An alternative would be to use a gas washing bottle after the receiver, which would be filled with HCl to wash out more of the RuO4.

Chemophiliac - 8-6-2007 at 08:46

Wow, Woelen, I really like what you have done here! Right up my alley! I have one question, when you say that you are "reducing water" do you mean that you are reducing water to hydroxide, thus giving off hydrogen?

2 H2O + 2e- ------> 2 OH- + H2

If I could find a cheap source of ruthenium, I would love to perform these experiments!

Could you write out the reactions for synthesizing your unusual oxidation states so I can archive them in my notebook?

Eclectic - 8-6-2007 at 08:54

My references say Ru reacts explosively with perchlorates. Maybe it could be converted directly to the chloride in HCL solution with perchloric acid or hydrogen peroxide added drop by drop?

[Edited on 6-8-2007 by Eclectic]

woelen - 8-6-2007 at 10:08

@Chemophiliac: Yes, water is reduced, producing hydrogen and hydroxide ion. At somewhat lower pH, the acid is reduced to hydrogen.
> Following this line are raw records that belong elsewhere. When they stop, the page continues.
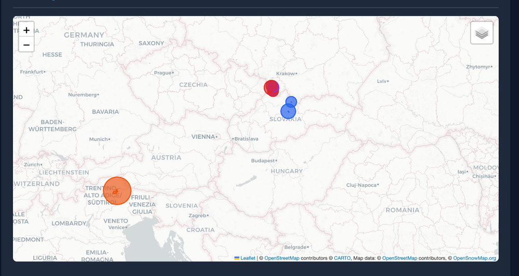This screenshot has height=276, width=519.
Task: Click the ROMANIA country label on map
Action: (402, 210)
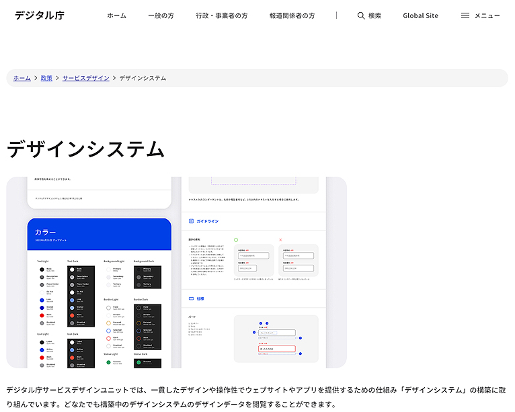
Task: Open 行政・事業者の方 in the navigation bar
Action: [x=221, y=15]
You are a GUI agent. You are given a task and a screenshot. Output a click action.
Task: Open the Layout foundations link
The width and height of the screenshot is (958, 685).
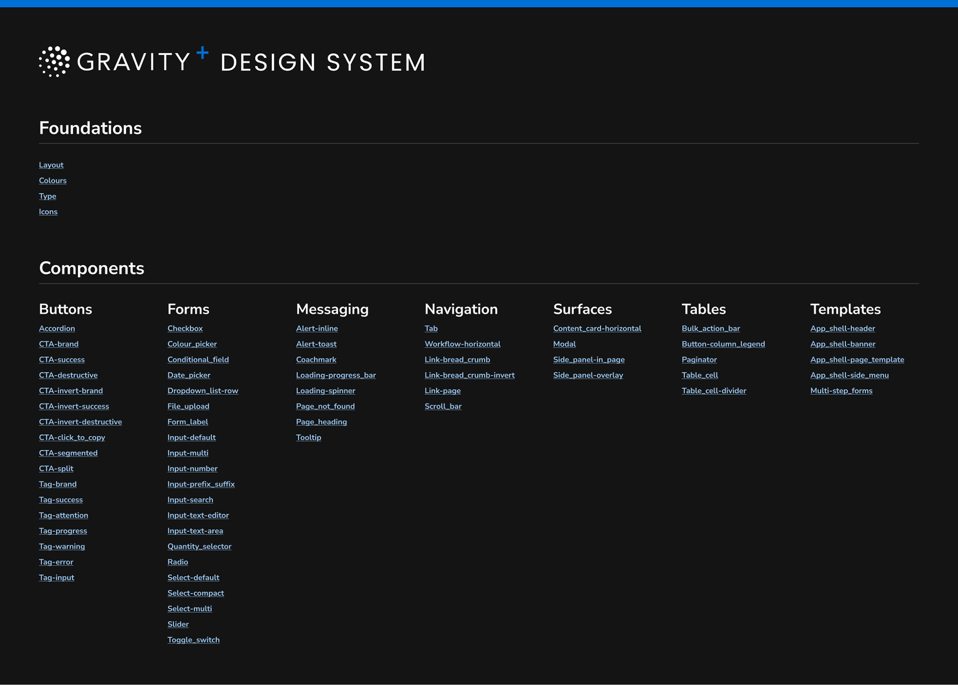51,165
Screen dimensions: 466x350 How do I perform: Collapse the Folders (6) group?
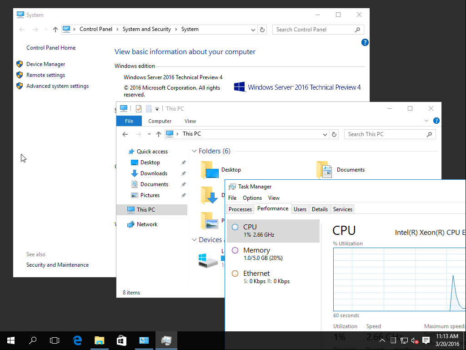pos(195,151)
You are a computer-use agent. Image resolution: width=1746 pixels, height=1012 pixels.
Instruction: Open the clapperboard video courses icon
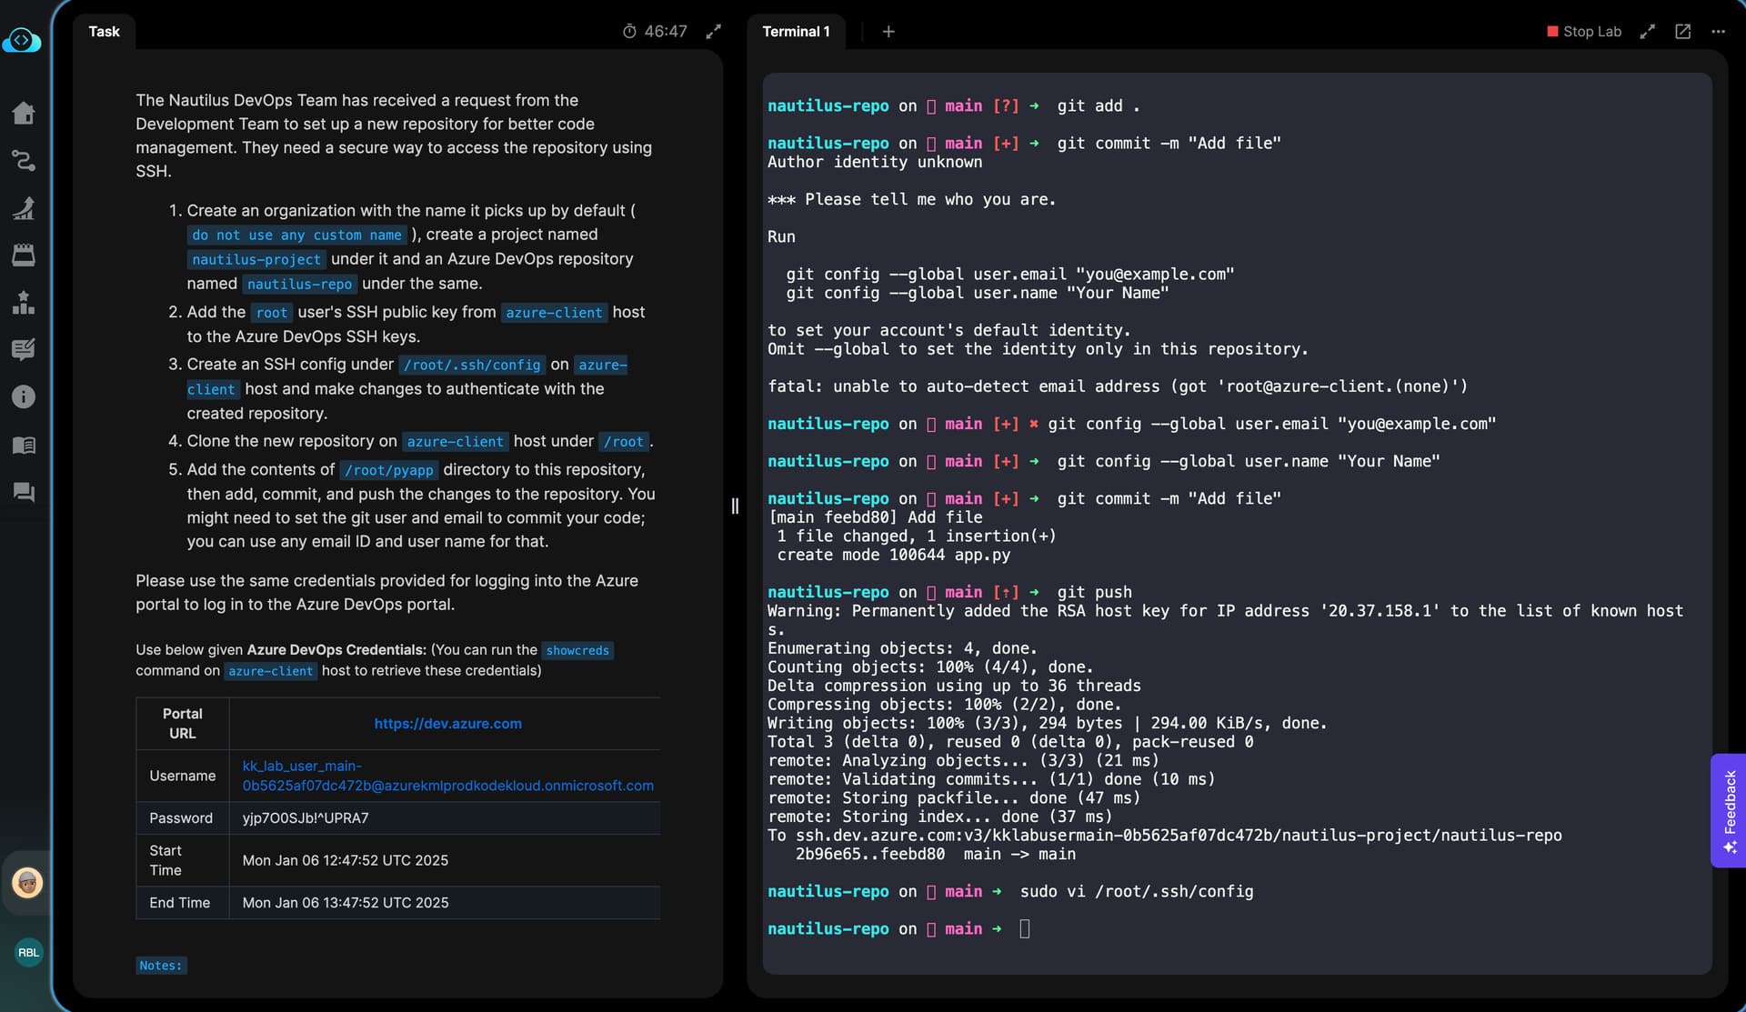click(24, 256)
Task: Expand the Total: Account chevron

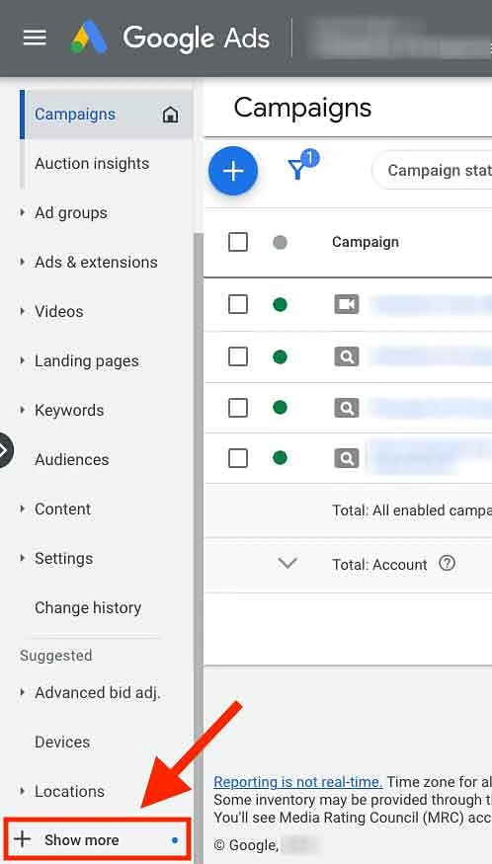Action: 287,563
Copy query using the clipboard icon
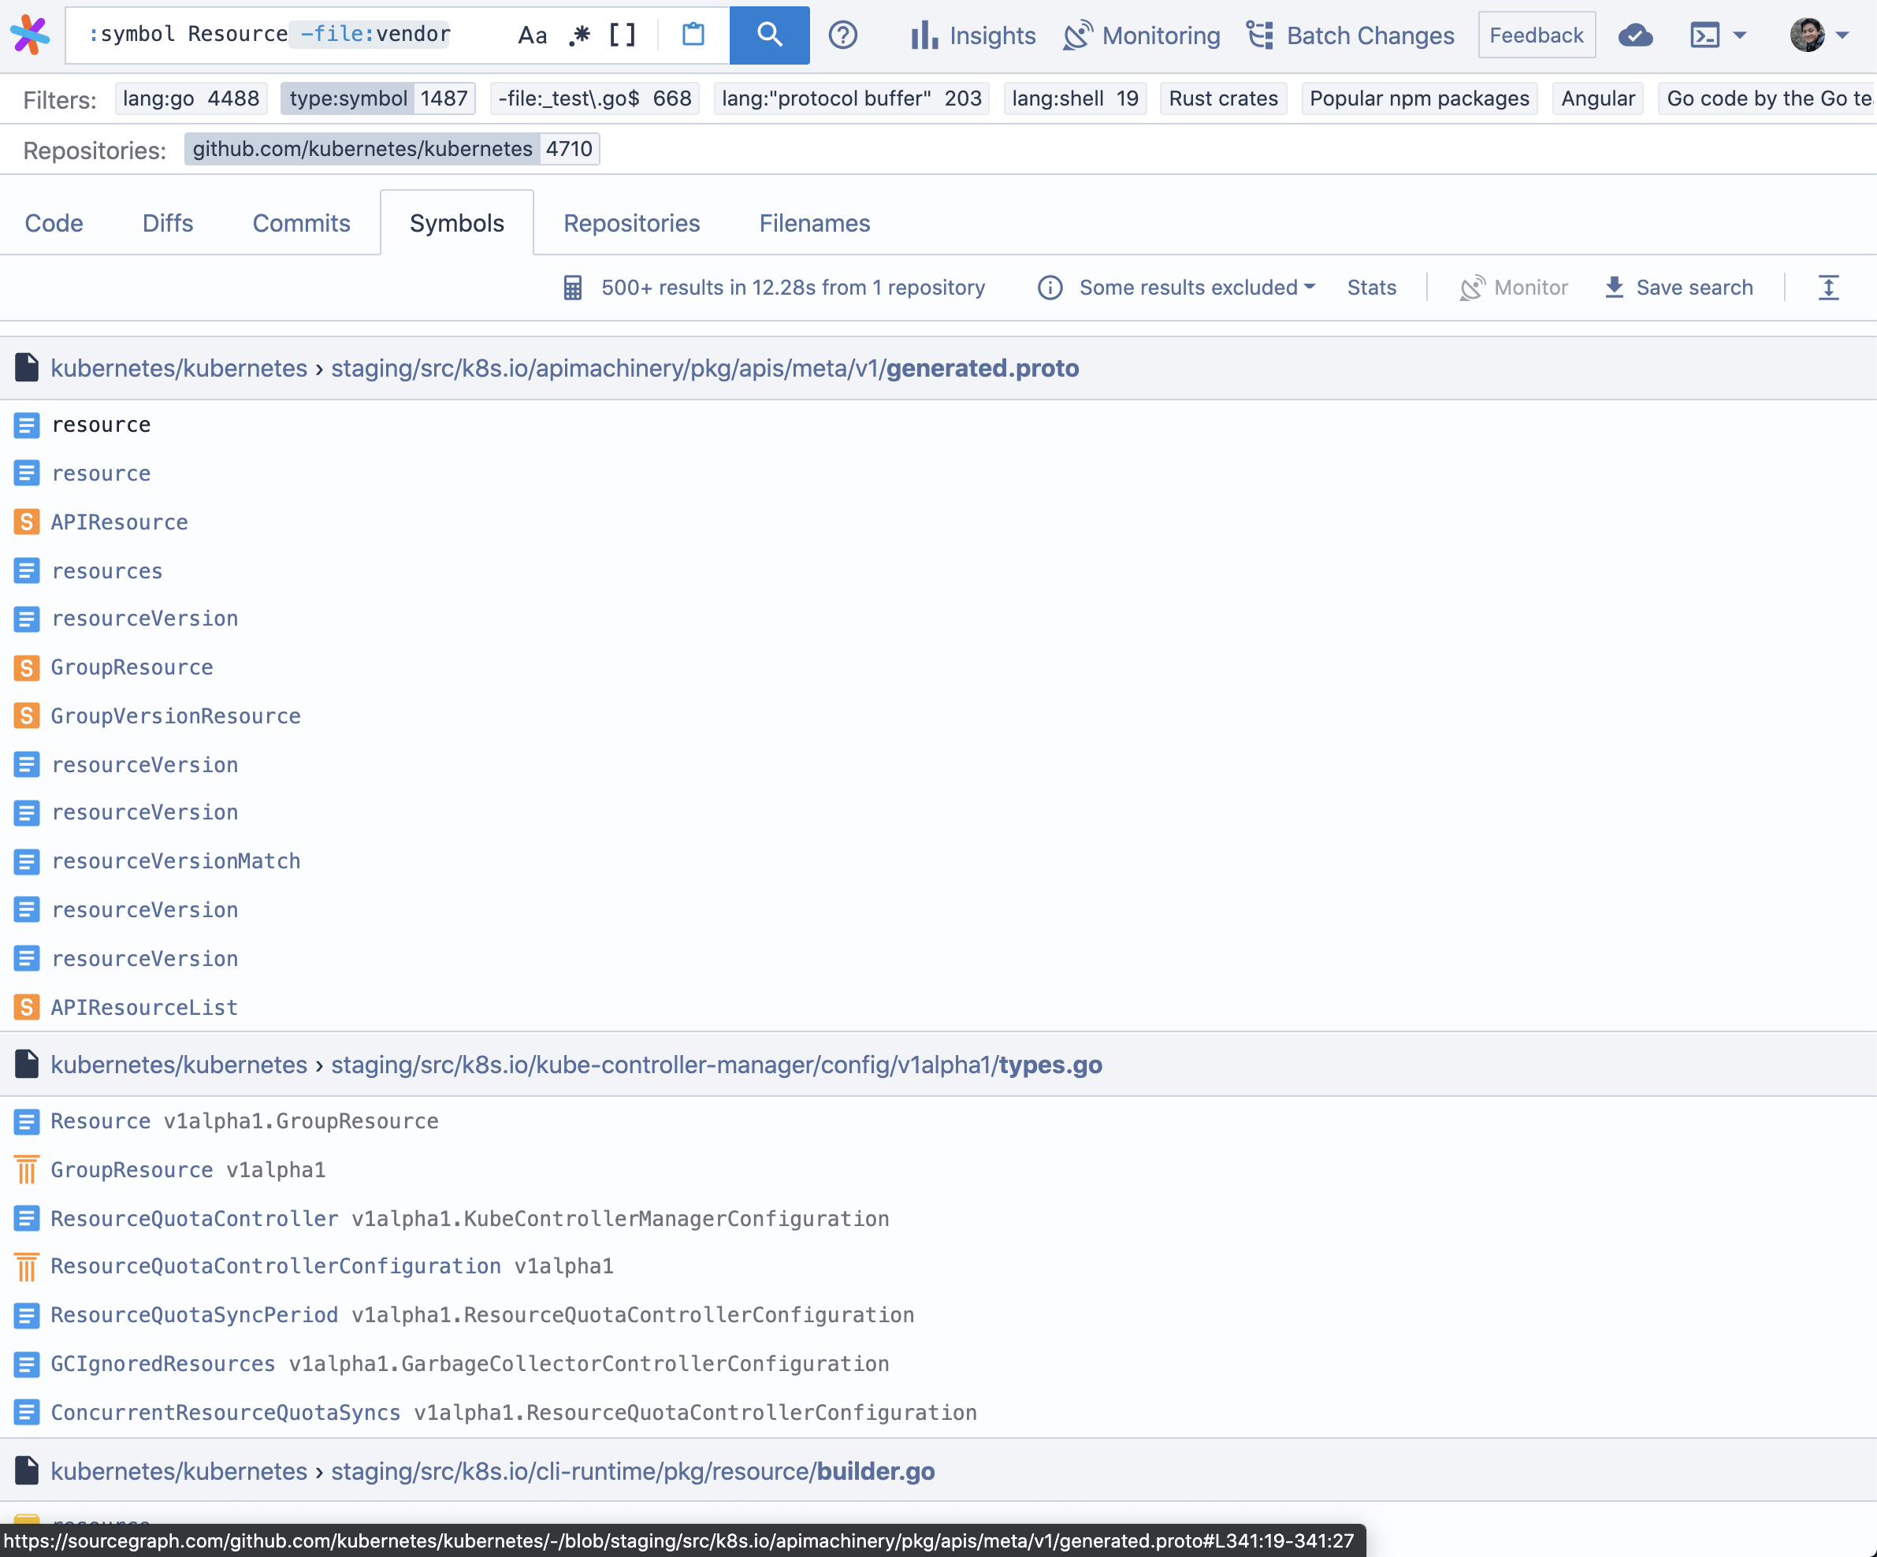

There are quite a few metal ions, which are capable of this, especially at high pH. E.g. when a solution of NaOH is added to a solution of TiCl3, then a very dark blue/black solid is formed, and hydrogen gas is produced by the Ti(OH)3, which forms hydrogen gas and "Ti(OH)4", better described as TiO2.nH2O.

The reaction equation for ruthenium would be: 2Ru(2+) + 2H2O --> 2Ru(3+) + 2OH(-) + H2. In the solution, shown in the picture, the following is more likely:
2Ru(2+) + 2H(+) --> 2Ru(3+) + H2

Making Ru(2+) is done by adding zinc to an acidified solution of any Ru-salt at higher oxidation state. The following page may be helpful, it contains more of the experimental setup:

@Eclectic: I have read stories of Ru-metal reacting explosively violently with chlorate, or perchlorate, in an acidic environment. Well, I tried, and these claims simply are false. Even heating to boiling does not even touch the Ru-metal. All chlorate is completely decomposed and my lungs burn of chlorine and chlorine dioxide, but the ruthenium still is laughing at me, totally unchanged after this vigorous treatment. But I finally won with a NaOCl/NaOH mix :P.